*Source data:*
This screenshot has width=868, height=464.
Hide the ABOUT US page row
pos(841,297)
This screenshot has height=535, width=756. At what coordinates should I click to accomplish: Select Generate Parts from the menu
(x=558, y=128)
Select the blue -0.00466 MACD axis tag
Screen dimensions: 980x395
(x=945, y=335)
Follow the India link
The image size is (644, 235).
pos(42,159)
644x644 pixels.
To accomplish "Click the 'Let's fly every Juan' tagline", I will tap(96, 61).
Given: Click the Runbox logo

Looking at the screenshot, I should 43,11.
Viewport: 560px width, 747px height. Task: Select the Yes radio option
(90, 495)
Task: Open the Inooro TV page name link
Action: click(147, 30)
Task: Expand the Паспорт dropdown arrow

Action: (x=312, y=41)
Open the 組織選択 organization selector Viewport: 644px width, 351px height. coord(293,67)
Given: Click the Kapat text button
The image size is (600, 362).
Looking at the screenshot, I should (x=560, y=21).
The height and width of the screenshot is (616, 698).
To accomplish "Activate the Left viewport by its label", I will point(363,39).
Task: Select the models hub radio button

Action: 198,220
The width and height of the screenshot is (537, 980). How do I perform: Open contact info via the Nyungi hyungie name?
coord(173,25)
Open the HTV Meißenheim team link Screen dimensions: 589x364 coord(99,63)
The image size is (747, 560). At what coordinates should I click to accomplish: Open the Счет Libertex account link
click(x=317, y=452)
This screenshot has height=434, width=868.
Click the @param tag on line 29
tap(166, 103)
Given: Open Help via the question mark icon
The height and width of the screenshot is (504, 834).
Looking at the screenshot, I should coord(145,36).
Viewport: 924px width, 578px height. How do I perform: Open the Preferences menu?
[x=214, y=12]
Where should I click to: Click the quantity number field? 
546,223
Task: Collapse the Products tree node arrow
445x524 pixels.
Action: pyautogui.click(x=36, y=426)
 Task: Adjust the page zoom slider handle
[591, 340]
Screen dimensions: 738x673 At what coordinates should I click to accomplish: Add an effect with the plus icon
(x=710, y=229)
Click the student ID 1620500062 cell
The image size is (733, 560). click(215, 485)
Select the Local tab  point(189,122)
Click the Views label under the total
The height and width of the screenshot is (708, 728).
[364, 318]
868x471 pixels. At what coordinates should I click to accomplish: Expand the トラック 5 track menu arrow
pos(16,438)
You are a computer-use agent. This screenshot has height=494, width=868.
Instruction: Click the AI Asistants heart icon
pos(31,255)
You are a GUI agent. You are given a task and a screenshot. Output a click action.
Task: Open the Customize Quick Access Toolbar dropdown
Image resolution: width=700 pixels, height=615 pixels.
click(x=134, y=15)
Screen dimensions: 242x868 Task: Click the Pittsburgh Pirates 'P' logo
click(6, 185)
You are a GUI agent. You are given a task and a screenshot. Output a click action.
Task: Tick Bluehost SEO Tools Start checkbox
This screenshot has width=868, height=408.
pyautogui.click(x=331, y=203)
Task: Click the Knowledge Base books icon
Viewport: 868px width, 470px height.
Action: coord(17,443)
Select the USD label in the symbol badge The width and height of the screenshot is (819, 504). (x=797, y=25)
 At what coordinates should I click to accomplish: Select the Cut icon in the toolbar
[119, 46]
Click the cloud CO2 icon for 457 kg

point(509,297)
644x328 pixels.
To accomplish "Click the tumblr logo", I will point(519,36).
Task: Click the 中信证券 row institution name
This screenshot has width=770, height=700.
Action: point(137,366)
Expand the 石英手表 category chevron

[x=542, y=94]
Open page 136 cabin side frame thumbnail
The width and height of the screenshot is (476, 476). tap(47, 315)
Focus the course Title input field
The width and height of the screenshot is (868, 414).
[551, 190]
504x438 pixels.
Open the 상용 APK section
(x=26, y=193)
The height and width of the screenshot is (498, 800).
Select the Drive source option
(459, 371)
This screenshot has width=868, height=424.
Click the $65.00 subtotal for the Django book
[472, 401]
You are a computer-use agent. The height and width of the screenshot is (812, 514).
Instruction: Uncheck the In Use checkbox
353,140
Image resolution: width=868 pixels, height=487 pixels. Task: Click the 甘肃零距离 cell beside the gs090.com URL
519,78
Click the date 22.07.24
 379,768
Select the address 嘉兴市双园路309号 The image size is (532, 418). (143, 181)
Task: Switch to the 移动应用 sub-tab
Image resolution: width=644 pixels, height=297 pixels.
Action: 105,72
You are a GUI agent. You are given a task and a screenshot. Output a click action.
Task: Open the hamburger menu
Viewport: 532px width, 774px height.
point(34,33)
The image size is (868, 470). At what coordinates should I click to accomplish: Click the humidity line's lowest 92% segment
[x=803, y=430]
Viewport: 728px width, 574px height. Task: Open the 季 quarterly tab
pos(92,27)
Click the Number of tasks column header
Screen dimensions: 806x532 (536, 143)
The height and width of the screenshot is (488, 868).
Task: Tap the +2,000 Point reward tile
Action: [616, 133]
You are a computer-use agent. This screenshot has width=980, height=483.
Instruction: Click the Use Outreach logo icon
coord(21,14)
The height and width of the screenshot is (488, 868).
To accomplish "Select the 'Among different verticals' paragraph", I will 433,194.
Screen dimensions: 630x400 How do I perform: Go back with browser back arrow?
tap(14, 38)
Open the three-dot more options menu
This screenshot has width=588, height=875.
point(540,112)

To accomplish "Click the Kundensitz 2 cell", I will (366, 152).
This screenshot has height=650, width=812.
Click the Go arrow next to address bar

*Exercise description:*
The data above should be duplicated exactly and completely.

*Answer to this problem:*
This screenshot has width=868, height=464.
Hide the ABOUT US page row
pos(841,297)
This screenshot has height=535, width=756. At what coordinates should I click to accomplish: Select Generate Parts from the menu
(x=558, y=128)
Select the blue -0.00466 MACD axis tag
Screen dimensions: 980x395
(x=945, y=335)
Follow the India link
The image size is (644, 235).
pos(42,159)
644x644 pixels.
To accomplish "Click the 'Let's fly every Juan' tagline", I will tap(96, 61).
Given: Click the Runbox logo

Looking at the screenshot, I should 43,11.
Viewport: 560px width, 747px height. Task: Select the Yes radio option
(90, 495)
Task: Open the Inooro TV page name link
Action: click(147, 30)
Task: Expand the Паспорт dropdown arrow

Action: (x=312, y=41)
Open the 組織選択 organization selector Viewport: 644px width, 351px height. coord(293,67)
Given: Click the Kapat text button
The image size is (600, 362).
Looking at the screenshot, I should (x=560, y=21).
The height and width of the screenshot is (616, 698).
To accomplish "Activate the Left viewport by its label", I will point(363,39).
Task: Select the models hub radio button

Action: 198,220
The width and height of the screenshot is (537, 980). How do I perform: Open contact info via the Nyungi hyungie name?
coord(173,25)
Open the HTV Meißenheim team link Screen dimensions: 589x364 coord(99,63)
The image size is (747, 560). At what coordinates should I click to accomplish: Open the Счет Libertex account link
click(x=317, y=452)
This screenshot has height=434, width=868.
Click the @param tag on line 29
tap(166, 103)
Given: Open Help via the question mark icon
The height and width of the screenshot is (504, 834).
Looking at the screenshot, I should coord(145,36).
Viewport: 924px width, 578px height. How do I perform: Open the Preferences menu?
[x=214, y=12]
Where should I click to: Click the quantity number field? 
546,223
Task: Collapse the Products tree node arrow
445x524 pixels.
Action: pyautogui.click(x=36, y=426)
 Task: Adjust the page zoom slider handle
[591, 340]
Screen dimensions: 738x673 At what coordinates should I click to accomplish: Add an effect with the plus icon
(x=710, y=229)
Click the student ID 1620500062 cell
The image size is (733, 560). click(215, 485)
Select the Local tab  point(189,122)
Click the Views label under the total
The height and width of the screenshot is (708, 728).
[364, 318]
868x471 pixels. At what coordinates should I click to accomplish: Expand the トラック 5 track menu arrow
pos(16,438)
You are a computer-use agent. This screenshot has height=494, width=868.
Instruction: Click the AI Asistants heart icon
pos(31,255)
You are a GUI agent. You are given a task and a screenshot. Output a click action.
Task: Open the Customize Quick Access Toolbar dropdown
Image resolution: width=700 pixels, height=615 pixels.
click(x=134, y=15)
Screen dimensions: 242x868 Task: Click the Pittsburgh Pirates 'P' logo
click(6, 185)
You are a GUI agent. You are given a task and a screenshot. Output a click action.
Task: Tick Bluehost SEO Tools Start checkbox
This screenshot has width=868, height=408.
pyautogui.click(x=331, y=203)
Task: Click the Knowledge Base books icon
Viewport: 868px width, 470px height.
Action: coord(17,443)
Select the USD label in the symbol badge The width and height of the screenshot is (819, 504). (x=797, y=25)
 At what coordinates should I click to accomplish: Select the Cut icon in the toolbar
[119, 46]
Click the cloud CO2 icon for 457 kg

point(509,297)
644x328 pixels.
To accomplish "Click the tumblr logo", I will point(519,36).
Task: Click the 中信证券 row institution name
This screenshot has width=770, height=700.
Action: point(137,366)
Expand the 石英手表 category chevron

[x=542, y=94]
Open page 136 cabin side frame thumbnail
The width and height of the screenshot is (476, 476). tap(47, 315)
Focus the course Title input field
The width and height of the screenshot is (868, 414).
[551, 190]
504x438 pixels.
Open the 상용 APK section
(x=26, y=193)
The height and width of the screenshot is (498, 800).
Select the Drive source option
(459, 371)
This screenshot has width=868, height=424.
Click the $65.00 subtotal for the Django book
[472, 401]
You are a computer-use agent. The height and width of the screenshot is (812, 514).
Instruction: Uncheck the In Use checkbox
353,140
Image resolution: width=868 pixels, height=487 pixels. Task: Click the 甘肃零距离 cell beside the gs090.com URL
519,78
Click the date 22.07.24
 379,768
Select the address 嘉兴市双园路309号 The image size is (532, 418). (143, 181)
Task: Switch to the 移动应用 sub-tab
Image resolution: width=644 pixels, height=297 pixels.
Action: 105,72
You are a GUI agent. You are given a task and a screenshot. Output a click action.
Task: Open the hamburger menu
Viewport: 532px width, 774px height.
point(34,33)
The image size is (868, 470). At what coordinates should I click to accomplish: Click the humidity line's lowest 92% segment
[x=803, y=430]
Viewport: 728px width, 574px height. Task: Open the 季 quarterly tab
pos(92,27)
Click the Number of tasks column header
Screen dimensions: 806x532 (536, 143)
The height and width of the screenshot is (488, 868).
Task: Tap the +2,000 Point reward tile
Action: [616, 133]
You are a computer-use agent. This screenshot has width=980, height=483.
Instruction: Click the Use Outreach logo icon
coord(21,14)
The height and width of the screenshot is (488, 868).
To accomplish "Select the 'Among different verticals' paragraph", I will 433,194.
Screen dimensions: 630x400 How do I perform: Go back with browser back arrow?
tap(14, 38)
Open the three-dot more options menu
This screenshot has width=588, height=875.
point(540,112)

To accomplish "Click the Kundensitz 2 cell", I will (366, 152).
This screenshot has height=650, width=812.
Click the Go arrow next to address bar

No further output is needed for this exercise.